O grupo de Brasília comentou como encararam o desafio de seguir sem o baterista. Embora Gustavo seja responsável pela maior parte das novas composições por meio de instrumentos virtuais, “Makako soube se encaixar,” Tomás refletiu. O músico tinha conhecimento da saída enquanto gravava e se sentiu confortável para fazer a última colaboração com a banda, segundo os ex-colegas.

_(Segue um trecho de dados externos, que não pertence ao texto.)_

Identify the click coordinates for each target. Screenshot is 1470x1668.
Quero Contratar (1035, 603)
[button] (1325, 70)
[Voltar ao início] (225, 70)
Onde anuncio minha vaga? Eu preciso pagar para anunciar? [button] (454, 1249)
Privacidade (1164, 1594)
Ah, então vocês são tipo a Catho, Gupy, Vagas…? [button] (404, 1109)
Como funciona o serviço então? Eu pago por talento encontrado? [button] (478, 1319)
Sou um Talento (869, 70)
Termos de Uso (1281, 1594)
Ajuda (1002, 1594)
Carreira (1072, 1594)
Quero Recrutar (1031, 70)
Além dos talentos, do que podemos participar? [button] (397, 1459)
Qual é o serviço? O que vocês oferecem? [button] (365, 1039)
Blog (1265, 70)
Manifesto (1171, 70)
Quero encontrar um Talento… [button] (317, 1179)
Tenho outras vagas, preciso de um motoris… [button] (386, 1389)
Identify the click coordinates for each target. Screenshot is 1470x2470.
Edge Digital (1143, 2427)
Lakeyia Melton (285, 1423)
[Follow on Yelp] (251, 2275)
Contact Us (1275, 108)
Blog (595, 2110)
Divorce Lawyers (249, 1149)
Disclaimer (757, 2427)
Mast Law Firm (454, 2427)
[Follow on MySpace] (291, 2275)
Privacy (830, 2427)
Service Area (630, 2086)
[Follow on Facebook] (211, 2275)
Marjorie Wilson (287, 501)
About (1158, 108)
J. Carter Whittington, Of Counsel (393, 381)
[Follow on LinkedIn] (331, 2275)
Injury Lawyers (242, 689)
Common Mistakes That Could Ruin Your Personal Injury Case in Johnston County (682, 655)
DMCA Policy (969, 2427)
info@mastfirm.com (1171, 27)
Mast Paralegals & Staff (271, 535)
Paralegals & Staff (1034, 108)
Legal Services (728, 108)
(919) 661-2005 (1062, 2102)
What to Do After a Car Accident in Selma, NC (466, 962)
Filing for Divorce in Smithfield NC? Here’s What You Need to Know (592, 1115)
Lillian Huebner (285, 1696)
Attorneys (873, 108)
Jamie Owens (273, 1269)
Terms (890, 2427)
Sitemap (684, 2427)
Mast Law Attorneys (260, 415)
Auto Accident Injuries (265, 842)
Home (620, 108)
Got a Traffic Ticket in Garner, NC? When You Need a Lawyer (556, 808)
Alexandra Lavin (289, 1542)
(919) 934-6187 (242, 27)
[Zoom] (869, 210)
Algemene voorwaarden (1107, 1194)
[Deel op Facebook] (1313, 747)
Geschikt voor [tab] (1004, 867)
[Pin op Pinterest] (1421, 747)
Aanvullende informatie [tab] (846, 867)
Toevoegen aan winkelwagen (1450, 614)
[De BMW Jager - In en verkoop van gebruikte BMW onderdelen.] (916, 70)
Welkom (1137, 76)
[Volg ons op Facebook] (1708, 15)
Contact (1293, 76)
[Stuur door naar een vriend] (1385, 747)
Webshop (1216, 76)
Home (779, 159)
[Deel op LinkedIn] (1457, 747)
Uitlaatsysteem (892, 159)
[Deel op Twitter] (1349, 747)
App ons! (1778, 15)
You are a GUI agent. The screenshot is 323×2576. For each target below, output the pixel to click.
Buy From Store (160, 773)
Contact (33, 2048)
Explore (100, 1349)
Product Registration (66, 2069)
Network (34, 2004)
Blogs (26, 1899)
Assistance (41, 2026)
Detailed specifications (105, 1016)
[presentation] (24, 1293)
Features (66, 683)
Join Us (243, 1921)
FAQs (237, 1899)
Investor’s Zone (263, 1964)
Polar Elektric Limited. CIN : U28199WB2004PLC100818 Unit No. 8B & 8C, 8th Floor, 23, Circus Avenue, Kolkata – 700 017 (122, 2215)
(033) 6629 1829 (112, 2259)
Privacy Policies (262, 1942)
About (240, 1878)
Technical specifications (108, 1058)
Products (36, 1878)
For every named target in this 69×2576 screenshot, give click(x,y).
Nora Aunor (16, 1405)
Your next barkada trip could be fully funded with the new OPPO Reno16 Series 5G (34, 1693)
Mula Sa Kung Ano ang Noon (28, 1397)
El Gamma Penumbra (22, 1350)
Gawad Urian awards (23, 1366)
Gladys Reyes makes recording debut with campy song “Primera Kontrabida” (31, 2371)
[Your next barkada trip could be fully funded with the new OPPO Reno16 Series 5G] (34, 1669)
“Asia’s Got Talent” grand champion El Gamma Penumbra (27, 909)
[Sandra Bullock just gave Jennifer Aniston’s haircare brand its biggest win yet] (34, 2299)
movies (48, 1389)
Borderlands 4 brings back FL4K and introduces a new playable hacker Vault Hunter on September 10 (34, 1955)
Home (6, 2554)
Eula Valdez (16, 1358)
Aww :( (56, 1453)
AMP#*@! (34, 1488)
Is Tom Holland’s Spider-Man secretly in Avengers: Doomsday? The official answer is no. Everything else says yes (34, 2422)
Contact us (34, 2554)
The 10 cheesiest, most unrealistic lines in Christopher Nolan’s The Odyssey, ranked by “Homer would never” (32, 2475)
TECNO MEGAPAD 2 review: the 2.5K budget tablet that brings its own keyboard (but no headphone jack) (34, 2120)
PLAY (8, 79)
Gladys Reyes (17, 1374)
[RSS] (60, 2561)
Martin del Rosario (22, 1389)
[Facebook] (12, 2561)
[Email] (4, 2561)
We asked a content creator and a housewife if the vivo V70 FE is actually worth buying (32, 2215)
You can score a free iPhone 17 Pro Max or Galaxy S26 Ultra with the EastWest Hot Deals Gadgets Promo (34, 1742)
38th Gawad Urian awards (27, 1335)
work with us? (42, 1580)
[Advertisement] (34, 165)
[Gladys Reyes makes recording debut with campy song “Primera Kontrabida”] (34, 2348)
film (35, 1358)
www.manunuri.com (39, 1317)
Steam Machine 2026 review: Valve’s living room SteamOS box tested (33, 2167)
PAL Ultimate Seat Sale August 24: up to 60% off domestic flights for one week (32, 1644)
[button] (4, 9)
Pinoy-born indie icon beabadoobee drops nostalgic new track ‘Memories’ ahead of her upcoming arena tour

“Névoa,” um dos singles, traz as características de Philipe, com batidas marcadas e rápidas no bumbo - um dos exemplos da assinatura do baterista no disco. Para composições futuras, a banda pretende trabalhar com outros profissionais - "um desafio," como tocam com Makako desde a infância, ressaltou Lukão.
Alana Ananias assumiu as baquetas para a apresentação e lembrou a importância da representatividade das mulheres no rock, ocupando espaços atribuídos somente aos homens por anos. O público correspondeu ao curto discurso com aplausos e celebração.
A banda convidou o antigo baterista para aparição rápida no show como despedida oficial, mas ele preferiu não participar.
Em entrevista anterior à Rolling Stone Brasil, os integrantes comentaram como músicas mais calmas da banda eram maioria entre as mais tocadas no Spotify, servindo de respaldo para ideias do Respiro (2019).
Em 2021, no entanto, a boa repercussão crítica e indicação ao Grammy pelo EP Folêgo (2020) não os motivou a fazer mais faixas nesse estilo. “Quem acompanha o Scalene sabe, nós não vamos compor nada igual. A gente vai seguir pela vibe que quisermos fazer,” justificou Lukão.
Gustavo citou o documentário The Beatles: Get Back (2021), o qual mostra Paul McCartney clamando pelo entusiasmo dos companheiros, mesmo com o fim da banda iminente. Para o músico, o principal pilar da arte, embora envolta na mídia e no mercado, é a vontade de criar.